- [About this exercise]:
Scan the records below for the line containing "Screen dimensions: 875x1554" and the line containing "Switch to the 5yr chart range". Copy both, plus every line between, exactly.

_ _ _

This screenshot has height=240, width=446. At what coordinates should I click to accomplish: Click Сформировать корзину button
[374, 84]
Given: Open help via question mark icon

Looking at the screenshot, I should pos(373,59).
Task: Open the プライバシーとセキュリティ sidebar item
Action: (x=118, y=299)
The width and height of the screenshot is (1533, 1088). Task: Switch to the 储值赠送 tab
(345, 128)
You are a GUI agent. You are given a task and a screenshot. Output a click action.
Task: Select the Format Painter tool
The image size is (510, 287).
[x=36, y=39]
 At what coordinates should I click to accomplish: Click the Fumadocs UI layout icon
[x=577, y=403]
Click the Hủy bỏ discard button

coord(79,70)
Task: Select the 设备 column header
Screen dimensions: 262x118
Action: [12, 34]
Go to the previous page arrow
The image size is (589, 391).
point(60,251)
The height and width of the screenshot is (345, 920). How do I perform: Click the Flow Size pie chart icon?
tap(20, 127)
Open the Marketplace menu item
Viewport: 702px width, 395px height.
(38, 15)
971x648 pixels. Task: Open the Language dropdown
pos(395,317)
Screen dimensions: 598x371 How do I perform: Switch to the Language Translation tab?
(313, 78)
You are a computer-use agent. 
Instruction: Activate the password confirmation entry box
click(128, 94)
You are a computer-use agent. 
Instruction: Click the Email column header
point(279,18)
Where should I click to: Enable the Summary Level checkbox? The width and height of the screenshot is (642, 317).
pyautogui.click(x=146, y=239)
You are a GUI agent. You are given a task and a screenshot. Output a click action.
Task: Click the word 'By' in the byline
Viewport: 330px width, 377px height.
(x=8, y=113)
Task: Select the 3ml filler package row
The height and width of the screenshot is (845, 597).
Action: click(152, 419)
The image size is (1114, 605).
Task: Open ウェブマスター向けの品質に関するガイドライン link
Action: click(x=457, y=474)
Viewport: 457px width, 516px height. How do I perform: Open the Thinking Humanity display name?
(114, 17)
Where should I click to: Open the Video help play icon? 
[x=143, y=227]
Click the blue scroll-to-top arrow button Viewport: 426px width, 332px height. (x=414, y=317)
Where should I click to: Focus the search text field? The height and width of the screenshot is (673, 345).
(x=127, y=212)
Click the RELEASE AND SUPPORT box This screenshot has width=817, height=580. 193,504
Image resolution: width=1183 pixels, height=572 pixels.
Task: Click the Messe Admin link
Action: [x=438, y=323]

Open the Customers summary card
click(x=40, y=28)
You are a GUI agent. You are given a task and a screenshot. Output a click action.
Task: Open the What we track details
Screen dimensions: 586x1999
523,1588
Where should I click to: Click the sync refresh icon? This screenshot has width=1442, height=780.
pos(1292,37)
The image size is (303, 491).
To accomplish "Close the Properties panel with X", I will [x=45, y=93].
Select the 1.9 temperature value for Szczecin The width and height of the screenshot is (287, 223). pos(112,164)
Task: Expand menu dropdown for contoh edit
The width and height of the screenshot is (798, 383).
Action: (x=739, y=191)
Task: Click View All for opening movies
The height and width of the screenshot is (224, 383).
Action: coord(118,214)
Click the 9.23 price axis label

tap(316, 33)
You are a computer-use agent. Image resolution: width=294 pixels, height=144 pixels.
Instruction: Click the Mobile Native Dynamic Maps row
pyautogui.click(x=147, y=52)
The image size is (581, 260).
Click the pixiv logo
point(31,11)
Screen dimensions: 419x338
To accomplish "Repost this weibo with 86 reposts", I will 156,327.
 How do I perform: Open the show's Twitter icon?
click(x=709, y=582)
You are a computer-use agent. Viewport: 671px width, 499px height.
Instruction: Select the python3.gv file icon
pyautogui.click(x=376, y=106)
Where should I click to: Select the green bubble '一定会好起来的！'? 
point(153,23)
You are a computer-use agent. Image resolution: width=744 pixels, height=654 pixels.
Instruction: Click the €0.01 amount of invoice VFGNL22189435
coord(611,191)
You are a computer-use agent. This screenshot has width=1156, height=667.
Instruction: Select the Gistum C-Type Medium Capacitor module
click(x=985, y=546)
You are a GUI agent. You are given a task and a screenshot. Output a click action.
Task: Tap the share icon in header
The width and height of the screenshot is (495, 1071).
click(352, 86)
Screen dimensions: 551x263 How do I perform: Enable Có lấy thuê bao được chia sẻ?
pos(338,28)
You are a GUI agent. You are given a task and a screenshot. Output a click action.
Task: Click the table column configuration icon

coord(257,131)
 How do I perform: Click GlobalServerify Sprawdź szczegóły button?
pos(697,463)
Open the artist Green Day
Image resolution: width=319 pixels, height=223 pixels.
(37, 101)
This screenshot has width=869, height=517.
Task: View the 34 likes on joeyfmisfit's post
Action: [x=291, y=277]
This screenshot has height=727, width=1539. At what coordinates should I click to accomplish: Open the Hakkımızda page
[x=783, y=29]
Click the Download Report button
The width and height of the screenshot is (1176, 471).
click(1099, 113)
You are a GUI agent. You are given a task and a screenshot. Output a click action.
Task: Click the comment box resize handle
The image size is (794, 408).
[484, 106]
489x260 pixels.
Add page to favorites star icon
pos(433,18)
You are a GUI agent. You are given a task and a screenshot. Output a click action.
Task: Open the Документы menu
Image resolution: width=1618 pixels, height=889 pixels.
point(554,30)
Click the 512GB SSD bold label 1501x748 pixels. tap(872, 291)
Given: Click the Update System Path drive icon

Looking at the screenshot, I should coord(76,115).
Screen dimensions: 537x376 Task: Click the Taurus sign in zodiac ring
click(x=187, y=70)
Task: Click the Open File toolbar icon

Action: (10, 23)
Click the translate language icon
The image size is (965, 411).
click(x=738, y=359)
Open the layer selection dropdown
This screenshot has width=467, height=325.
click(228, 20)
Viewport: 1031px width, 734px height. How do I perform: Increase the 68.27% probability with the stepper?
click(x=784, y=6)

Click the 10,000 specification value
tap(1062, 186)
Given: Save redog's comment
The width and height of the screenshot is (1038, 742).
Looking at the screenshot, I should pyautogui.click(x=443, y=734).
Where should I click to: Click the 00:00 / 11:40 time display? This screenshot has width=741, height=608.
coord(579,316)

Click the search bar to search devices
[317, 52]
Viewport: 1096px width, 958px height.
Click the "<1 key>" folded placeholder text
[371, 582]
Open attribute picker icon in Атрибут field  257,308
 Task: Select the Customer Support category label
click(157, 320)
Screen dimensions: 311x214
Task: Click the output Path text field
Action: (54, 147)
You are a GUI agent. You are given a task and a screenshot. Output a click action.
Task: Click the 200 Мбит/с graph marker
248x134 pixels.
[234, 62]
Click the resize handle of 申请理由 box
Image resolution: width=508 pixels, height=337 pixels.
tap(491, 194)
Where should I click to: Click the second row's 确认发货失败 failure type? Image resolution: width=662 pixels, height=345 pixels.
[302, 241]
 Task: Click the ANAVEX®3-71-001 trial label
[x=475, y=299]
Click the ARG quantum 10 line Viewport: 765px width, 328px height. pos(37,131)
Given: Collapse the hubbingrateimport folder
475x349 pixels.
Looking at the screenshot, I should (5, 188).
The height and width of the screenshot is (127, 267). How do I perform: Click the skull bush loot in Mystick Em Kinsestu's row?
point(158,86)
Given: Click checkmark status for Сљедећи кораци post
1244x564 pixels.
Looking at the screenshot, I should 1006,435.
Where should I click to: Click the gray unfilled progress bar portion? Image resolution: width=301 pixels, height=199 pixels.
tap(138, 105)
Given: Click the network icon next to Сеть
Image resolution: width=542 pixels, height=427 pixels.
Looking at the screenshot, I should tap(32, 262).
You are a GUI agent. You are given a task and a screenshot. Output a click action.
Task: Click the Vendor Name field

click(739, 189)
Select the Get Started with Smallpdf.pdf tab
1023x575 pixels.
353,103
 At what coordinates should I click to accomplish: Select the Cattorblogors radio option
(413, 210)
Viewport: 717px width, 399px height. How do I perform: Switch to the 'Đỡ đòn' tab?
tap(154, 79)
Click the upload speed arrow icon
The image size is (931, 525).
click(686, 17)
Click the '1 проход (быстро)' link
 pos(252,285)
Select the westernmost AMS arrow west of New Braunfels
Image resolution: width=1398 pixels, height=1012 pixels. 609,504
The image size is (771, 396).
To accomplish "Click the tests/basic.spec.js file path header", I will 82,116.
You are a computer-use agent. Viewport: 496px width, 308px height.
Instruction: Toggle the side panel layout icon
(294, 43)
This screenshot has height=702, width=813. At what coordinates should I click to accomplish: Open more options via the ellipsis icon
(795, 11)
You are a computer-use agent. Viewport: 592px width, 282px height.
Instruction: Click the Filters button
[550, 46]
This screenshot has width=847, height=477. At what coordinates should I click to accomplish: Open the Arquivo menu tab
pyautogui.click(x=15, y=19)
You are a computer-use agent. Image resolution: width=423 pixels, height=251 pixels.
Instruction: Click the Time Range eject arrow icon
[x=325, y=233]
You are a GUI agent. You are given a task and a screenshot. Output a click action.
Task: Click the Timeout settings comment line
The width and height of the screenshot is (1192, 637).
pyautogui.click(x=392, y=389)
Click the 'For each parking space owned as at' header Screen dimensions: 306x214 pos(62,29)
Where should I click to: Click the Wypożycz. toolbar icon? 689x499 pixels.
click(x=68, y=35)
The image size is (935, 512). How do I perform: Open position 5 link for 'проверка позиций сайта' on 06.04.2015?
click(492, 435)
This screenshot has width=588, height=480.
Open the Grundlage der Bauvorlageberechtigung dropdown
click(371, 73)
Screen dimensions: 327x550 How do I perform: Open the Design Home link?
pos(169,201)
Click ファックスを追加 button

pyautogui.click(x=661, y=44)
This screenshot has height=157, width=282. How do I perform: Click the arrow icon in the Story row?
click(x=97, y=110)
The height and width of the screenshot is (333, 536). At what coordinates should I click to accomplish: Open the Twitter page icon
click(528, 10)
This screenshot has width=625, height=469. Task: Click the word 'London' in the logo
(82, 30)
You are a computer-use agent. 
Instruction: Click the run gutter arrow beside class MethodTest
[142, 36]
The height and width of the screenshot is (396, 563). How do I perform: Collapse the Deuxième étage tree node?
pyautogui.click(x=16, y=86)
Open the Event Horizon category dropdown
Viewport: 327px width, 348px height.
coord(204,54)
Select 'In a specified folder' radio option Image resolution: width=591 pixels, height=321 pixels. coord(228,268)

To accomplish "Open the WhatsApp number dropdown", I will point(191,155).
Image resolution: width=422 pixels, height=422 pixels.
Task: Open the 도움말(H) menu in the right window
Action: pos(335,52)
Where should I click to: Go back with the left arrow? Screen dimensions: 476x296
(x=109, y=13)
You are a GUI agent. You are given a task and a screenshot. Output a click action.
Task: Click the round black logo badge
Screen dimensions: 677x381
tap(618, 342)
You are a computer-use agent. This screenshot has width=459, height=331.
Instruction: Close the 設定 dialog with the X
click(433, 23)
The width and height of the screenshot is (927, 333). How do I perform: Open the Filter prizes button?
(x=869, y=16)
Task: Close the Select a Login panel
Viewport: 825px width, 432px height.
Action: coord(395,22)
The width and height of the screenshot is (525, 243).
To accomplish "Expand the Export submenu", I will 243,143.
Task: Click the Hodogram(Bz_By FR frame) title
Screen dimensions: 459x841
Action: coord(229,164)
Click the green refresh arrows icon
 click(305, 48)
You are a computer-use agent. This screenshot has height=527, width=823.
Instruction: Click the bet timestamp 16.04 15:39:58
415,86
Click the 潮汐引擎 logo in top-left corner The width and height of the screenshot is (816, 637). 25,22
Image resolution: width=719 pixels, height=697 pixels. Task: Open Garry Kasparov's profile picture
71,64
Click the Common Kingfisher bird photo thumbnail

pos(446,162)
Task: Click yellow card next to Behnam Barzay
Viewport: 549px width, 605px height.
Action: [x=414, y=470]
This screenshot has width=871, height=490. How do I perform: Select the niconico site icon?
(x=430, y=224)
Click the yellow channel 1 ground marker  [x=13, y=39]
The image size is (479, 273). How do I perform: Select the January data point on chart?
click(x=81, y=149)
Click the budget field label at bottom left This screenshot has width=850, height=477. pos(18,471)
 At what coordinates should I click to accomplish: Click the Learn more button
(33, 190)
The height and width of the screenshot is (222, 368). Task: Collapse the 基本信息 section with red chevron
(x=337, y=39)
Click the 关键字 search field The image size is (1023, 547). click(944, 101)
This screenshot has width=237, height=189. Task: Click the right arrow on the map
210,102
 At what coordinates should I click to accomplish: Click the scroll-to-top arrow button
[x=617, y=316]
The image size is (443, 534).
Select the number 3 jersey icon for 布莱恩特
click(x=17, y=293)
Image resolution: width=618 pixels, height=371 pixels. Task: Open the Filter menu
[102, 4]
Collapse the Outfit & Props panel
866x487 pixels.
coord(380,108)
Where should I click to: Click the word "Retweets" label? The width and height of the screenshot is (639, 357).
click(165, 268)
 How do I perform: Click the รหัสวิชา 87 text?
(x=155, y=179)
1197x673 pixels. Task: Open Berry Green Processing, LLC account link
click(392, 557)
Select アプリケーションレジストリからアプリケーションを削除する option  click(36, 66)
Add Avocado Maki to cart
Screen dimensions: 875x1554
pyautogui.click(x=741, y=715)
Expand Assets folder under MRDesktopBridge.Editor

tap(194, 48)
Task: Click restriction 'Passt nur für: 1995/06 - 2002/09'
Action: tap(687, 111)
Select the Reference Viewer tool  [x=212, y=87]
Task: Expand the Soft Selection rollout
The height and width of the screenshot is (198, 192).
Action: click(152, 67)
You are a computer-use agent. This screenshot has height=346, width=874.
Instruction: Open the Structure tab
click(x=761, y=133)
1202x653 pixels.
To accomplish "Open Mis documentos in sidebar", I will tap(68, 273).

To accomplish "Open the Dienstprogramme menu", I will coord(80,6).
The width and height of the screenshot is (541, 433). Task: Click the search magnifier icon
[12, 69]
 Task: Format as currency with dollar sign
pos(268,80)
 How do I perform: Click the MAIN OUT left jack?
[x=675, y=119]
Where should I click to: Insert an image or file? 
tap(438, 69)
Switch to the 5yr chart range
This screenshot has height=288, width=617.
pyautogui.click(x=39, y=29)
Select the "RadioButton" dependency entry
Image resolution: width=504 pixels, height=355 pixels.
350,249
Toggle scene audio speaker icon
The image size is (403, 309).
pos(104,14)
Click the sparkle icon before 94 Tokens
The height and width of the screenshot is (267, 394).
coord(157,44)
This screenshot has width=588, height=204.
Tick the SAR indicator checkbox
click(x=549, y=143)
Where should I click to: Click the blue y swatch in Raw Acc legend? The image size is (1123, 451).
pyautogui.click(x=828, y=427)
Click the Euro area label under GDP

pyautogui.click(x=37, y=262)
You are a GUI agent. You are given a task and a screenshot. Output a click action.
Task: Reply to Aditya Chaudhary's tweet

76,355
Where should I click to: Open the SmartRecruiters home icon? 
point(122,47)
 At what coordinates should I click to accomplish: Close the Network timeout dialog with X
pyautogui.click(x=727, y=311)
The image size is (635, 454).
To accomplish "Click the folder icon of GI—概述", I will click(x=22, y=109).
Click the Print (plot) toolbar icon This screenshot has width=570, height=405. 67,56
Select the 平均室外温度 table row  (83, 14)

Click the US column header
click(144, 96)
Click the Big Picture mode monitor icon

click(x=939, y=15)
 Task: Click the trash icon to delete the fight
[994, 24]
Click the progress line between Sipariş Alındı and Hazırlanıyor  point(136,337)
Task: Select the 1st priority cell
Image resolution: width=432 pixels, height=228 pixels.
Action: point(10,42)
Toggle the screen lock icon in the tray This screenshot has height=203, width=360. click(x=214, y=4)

_ _ _

- [Exercise output]:
Screen dimensions: 875x1554
pyautogui.click(x=741, y=715)
Expand Assets folder under MRDesktopBridge.Editor

tap(194, 48)
Task: Click restriction 'Passt nur für: 1995/06 - 2002/09'
Action: tap(687, 111)
Select the Reference Viewer tool  [x=212, y=87]
Task: Expand the Soft Selection rollout
The height and width of the screenshot is (198, 192).
Action: click(152, 67)
You are a computer-use agent. This screenshot has height=346, width=874.
Instruction: Open the Structure tab
click(x=761, y=133)
1202x653 pixels.
To accomplish "Open Mis documentos in sidebar", I will tap(68, 273).

To accomplish "Open the Dienstprogramme menu", I will coord(80,6).
The width and height of the screenshot is (541, 433). Task: Click the search magnifier icon
[12, 69]
 Task: Format as currency with dollar sign
pos(268,80)
 How do I perform: Click the MAIN OUT left jack?
[x=675, y=119]
Where should I click to: Insert an image or file? 
tap(438, 69)
Switch to the 5yr chart range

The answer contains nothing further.